## begin

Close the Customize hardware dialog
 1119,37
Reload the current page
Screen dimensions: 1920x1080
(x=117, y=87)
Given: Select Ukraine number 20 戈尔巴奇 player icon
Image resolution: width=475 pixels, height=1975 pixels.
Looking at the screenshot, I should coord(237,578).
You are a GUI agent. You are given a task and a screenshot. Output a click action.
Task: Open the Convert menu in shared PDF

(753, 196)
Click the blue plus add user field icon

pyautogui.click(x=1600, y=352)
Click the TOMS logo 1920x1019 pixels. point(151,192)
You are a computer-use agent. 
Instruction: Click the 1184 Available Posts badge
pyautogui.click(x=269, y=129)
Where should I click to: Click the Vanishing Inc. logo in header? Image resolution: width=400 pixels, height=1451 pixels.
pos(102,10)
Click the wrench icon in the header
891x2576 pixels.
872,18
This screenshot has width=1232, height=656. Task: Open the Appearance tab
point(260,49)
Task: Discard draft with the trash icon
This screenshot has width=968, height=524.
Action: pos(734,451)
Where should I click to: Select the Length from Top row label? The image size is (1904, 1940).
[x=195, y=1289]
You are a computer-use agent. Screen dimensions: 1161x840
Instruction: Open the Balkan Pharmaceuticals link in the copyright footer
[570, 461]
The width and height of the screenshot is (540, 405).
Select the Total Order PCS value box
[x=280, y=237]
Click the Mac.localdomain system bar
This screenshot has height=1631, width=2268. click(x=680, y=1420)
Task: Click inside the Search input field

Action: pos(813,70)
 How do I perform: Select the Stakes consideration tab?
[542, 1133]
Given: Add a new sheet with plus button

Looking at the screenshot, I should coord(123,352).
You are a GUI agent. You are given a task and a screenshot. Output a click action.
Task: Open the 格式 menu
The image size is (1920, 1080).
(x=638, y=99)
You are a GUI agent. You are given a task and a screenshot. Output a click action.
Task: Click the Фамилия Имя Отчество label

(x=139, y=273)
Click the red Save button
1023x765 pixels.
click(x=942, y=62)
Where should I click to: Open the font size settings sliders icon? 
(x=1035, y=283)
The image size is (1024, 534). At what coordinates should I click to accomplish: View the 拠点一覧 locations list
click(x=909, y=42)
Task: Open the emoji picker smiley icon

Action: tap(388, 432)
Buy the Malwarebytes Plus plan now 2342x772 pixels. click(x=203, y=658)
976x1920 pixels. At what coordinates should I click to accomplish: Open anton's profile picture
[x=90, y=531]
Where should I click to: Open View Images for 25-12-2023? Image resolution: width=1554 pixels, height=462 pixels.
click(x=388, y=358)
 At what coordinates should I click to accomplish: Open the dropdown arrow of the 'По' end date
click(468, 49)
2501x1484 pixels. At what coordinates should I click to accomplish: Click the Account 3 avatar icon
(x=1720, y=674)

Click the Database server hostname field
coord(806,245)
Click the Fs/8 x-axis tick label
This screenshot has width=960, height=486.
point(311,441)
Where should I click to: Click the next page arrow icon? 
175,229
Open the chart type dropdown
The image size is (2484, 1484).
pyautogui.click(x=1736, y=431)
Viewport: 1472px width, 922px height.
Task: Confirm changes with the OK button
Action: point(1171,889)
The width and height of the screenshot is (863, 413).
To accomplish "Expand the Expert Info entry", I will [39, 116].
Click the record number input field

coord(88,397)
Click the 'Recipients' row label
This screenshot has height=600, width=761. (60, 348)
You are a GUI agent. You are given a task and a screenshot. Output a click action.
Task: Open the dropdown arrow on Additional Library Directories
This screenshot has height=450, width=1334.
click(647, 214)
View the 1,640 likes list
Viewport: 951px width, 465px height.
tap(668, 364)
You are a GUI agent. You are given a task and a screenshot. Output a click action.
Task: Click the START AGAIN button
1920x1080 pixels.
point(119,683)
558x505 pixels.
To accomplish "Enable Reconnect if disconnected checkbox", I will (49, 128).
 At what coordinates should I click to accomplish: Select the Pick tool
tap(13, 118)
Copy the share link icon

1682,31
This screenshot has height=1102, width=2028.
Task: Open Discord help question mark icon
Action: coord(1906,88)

## end

• TASK OBJECTIVE: Recast the entries above as a Markdown table with the columns "Row" and "Line". Each nonblank line gets its own row, numbered in order.

• SOLUTION FOR THIS PROBLEM:
| Row | Line |
|---|---|
| 1 | Close the Customize hardware dialog |
| 2 |  1119,37 |
| 3 | Reload the current page |
| 4 | Screen dimensions: 1920x1080 |
| 5 | (x=117, y=87) |
| 6 | Given: Select Ukraine number 20 戈尔巴奇 player icon |
| 7 | Image resolution: width=475 pixels, height=1975 pixels. |
| 8 | Looking at the screenshot, I should coord(237,578). |
| 9 | You are a GUI agent. You are given a task and a screenshot. Output a click action. |
| 10 | Task: Open the Convert menu in shared PDF |
| 11 | (753, 196) |
| 12 | Click the blue plus add user field icon |
| 13 | pyautogui.click(x=1600, y=352) |
| 14 | Click the TOMS logo 1920x1019 pixels. point(151,192) |
| 15 | You are a computer-use agent.  |
| 16 | Instruction: Click the 1184 Available Posts badge |
| 17 | pyautogui.click(x=269, y=129) |
| 18 | Where should I click to: Click the Vanishing Inc. logo in header? Image resolution: width=400 pixels, height=1451 pixels. |
| 19 | pos(102,10) |
| 20 | Click the wrench icon in the header |
| 21 | 891x2576 pixels. |
| 22 | 872,18 |
| 23 | This screenshot has width=1232, height=656. Task: Open the Appearance tab |
| 24 | point(260,49) |
| 25 | Task: Discard draft with the trash icon |
| 26 | This screenshot has width=968, height=524. |
| 27 | Action: pos(734,451) |
| 28 | Where should I click to: Select the Length from Top row label? The image size is (1904, 1940). |
| 29 | [x=195, y=1289] |
| 30 | You are a computer-use agent. Screen dimensions: 1161x840 |
| 31 | Instruction: Open the Balkan Pharmaceuticals link in the copyright footer |
| 32 | [570, 461] |
| 33 | The width and height of the screenshot is (540, 405). |
| 34 | Select the Total Order PCS value box |
| 35 | [x=280, y=237] |
| 36 | Click the Mac.localdomain system bar |
| 37 | This screenshot has height=1631, width=2268. click(x=680, y=1420) |
| 38 | Task: Click inside the Search input field |
| 39 | Action: pos(813,70) |
| 40 |  How do I perform: Select the Stakes consideration tab? |
| 41 | [542, 1133] |
| 42 | Given: Add a new sheet with plus button |
| 43 | Looking at the screenshot, I should coord(123,352). |
| 44 | You are a GUI agent. You are given a task and a screenshot. Output a click action. |
| 45 | Task: Open the 格式 menu |
| 46 | The image size is (1920, 1080). |
| 47 | (x=638, y=99) |
| 48 | You are a GUI agent. You are given a task and a screenshot. Output a click action. |
| 49 | Task: Click the Фамилия Имя Отчество label |
| 50 | (x=139, y=273) |
| 51 | Click the red Save button |
| 52 | 1023x765 pixels. |
| 53 | click(x=942, y=62) |
| 54 | Where should I click to: Open the font size settings sliders icon?  |
| 55 | (x=1035, y=283) |
| 56 | The image size is (1024, 534). At what coordinates should I click to accomplish: View the 拠点一覧 locations list |
| 57 | click(x=909, y=42) |
| 58 | Task: Open the emoji picker smiley icon |
| 59 | Action: tap(388, 432) |
| 60 | Buy the Malwarebytes Plus plan now 2342x772 pixels. click(x=203, y=658) |
| 61 | 976x1920 pixels. At what coordinates should I click to accomplish: Open anton's profile picture |
| 62 | [x=90, y=531] |
| 63 | Where should I click to: Open View Images for 25-12-2023? Image resolution: width=1554 pixels, height=462 pixels. |
| 64 | click(x=388, y=358) |
| 65 |  At what coordinates should I click to accomplish: Open the dropdown arrow of the 'По' end date |
| 66 | click(468, 49) |
| 67 | 2501x1484 pixels. At what coordinates should I click to accomplish: Click the Account 3 avatar icon |
| 68 | (x=1720, y=674) |
| 69 | Click the Database server hostname field |
| 70 | coord(806,245) |
| 71 | Click the Fs/8 x-axis tick label |
| 72 | This screenshot has width=960, height=486. |
| 73 | point(311,441) |
| 74 | Where should I click to: Click the next page arrow icon?  |
| 75 | 175,229 |
| 76 | Open the chart type dropdown |
| 77 | The image size is (2484, 1484). |
| 78 | pyautogui.click(x=1736, y=431) |
| 79 | Viewport: 1472px width, 922px height. |
| 80 | Task: Confirm changes with the OK button |
| 81 | Action: point(1171,889) |
| 82 | The width and height of the screenshot is (863, 413). |
| 83 | To accomplish "Expand the Expert Info entry", I will [39, 116]. |
| 84 | Click the record number input field |
| 85 | coord(88,397) |
| 86 | Click the 'Recipients' row label |
| 87 | This screenshot has height=600, width=761. (60, 348) |
| 88 | You are a GUI agent. You are given a task and a screenshot. Output a click action. |
| 89 | Task: Open the dropdown arrow on Additional Library Directories |
| 90 | This screenshot has height=450, width=1334. |
| 91 | click(647, 214) |
| 92 | View the 1,640 likes list |
| 93 | Viewport: 951px width, 465px height. |
| 94 | tap(668, 364) |
| 95 | You are a GUI agent. You are given a task and a screenshot. Output a click action. |
| 96 | Task: Click the START AGAIN button |
| 97 | 1920x1080 pixels. |
| 98 | point(119,683) |
| 99 | 558x505 pixels. |
| 100 | To accomplish "Enable Reconnect if disconnected checkbox", I will (49, 128). |
| 101 |  At what coordinates should I click to accomplish: Select the Pick tool |
| 102 | tap(13, 118) |
| 103 | Copy the share link icon |
| 104 | 1682,31 |
| 105 | This screenshot has height=1102, width=2028. |
| 106 | Task: Open Discord help question mark icon |
| 107 | Action: coord(1906,88) |